その先へ・・・6
イワンはポロポロと涙をこぼした。
「夢?」
「妹は教師を夢に見ています。父の様な教師になりたいと」
イワンは流れる涙を拳で拭った。
「この包みを持ってきた男が現れたのは、同志ルウィからの誘いがあったすぐ後でした」
「わかった……。よく、話してくれたな」
アレクセイはイワンの髪をくしゃくしゃっとかき混ぜた。
「同志ルウィは、あなたは貴族出身の鼻持ちならない理想主義者だと言っていました。どんなありがたい事を言ったって、どんな活動をしていたって、あなたは、所詮は貴族だって。自分達の気持ちなど分かりはしない、と。まだ未熟なぼくはあなたという人物を理解出来ず、同志ルウィの言葉を信じていました。だからこの包みも渡せなかったのです。ですが、あなたの事を知れば知る程ぼくにはどうしても彼が言う様には思えなくなりました。さっき彼を殴ったのだって、あまりの言いようにハラが立ったからです。ユリウスの事だって……」
「おまえ、ユリウスの事はヤツに話したのか?」
「いいえ……。話せば利用されてしまう事は分かり切っていたので」
「そうか。……すまないな」
「ただ……」
「ただ?」
「実は今日は彼に呼ばれていたのです。ですが、宿に行ってもいなくて‥…」
嫌な予感がした。
ルウィが明日の昼に帰る事は間違いなかった。支部の女性が切符を用意していたから確かだ。

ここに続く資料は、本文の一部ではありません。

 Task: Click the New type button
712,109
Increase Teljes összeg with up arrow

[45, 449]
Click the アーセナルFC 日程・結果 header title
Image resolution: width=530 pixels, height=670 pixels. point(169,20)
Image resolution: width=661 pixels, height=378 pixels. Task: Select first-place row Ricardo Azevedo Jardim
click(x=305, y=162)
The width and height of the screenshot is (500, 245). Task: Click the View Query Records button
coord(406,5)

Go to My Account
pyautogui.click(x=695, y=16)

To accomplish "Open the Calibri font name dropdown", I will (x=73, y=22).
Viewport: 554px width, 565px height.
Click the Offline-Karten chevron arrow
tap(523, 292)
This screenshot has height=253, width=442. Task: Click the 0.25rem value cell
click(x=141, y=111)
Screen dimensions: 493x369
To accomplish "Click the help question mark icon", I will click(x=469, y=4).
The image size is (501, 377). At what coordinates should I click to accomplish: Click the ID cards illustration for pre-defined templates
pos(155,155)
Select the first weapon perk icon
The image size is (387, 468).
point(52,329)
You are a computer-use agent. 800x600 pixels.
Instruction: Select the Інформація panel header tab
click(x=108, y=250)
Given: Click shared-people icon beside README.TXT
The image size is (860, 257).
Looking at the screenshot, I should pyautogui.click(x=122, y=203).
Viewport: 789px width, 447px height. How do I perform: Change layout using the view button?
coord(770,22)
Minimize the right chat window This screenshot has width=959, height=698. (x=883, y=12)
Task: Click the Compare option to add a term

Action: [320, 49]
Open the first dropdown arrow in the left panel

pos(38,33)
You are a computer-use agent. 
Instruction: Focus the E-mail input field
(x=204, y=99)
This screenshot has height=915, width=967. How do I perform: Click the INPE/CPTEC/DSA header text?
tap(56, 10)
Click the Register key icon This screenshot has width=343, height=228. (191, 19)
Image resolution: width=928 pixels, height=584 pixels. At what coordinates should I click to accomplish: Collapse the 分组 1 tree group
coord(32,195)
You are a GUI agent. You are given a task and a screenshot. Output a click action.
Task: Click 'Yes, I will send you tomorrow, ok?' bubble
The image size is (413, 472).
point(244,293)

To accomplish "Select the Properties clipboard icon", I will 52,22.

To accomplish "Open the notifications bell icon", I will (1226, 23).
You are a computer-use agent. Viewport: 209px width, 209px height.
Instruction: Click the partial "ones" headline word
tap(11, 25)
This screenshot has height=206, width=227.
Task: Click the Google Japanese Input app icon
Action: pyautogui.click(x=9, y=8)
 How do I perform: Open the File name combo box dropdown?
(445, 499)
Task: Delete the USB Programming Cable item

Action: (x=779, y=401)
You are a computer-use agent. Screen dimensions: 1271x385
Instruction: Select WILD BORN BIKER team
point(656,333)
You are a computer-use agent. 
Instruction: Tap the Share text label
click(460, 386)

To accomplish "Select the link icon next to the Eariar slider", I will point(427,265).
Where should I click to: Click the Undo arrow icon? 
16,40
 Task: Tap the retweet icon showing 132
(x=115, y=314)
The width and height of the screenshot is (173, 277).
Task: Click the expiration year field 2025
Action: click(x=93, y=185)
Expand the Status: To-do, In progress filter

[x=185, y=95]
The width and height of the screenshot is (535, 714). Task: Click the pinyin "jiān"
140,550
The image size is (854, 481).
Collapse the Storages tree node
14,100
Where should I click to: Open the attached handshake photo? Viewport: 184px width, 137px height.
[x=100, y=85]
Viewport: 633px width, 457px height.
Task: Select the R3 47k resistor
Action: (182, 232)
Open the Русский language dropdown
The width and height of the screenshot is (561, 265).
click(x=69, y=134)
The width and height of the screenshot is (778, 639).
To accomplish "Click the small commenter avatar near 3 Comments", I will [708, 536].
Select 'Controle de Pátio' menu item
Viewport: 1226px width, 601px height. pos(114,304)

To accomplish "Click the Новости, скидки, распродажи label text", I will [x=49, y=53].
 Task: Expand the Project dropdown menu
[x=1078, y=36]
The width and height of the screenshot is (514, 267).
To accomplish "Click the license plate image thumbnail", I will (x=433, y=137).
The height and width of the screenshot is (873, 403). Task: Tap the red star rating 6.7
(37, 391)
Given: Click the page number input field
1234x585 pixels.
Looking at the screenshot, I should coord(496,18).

あのルウィが短時間の滞在でしか無いこの街で、大人しく宿で体を休めるだろうか?
アレクセイとユスーボフ侯爵の関係を調べ上げると豪語して憚らないあの男が。
ユリウスの存在を把握し、あんな風に……
咄嗟にアレクセイはコートを掴み身を翻した。
「ア、アレクセイ!どうし……」
「ルウィのヤツ!最初からこうなる事を予想してやがった!くそっ!!」
「えっ?あの、どういう……」
「行けばわかる!おまえもこい!」
2人は足音荒く部屋を飛び出し、女将への挨拶もそこそこに雑踏の中へと吸い込まれていった。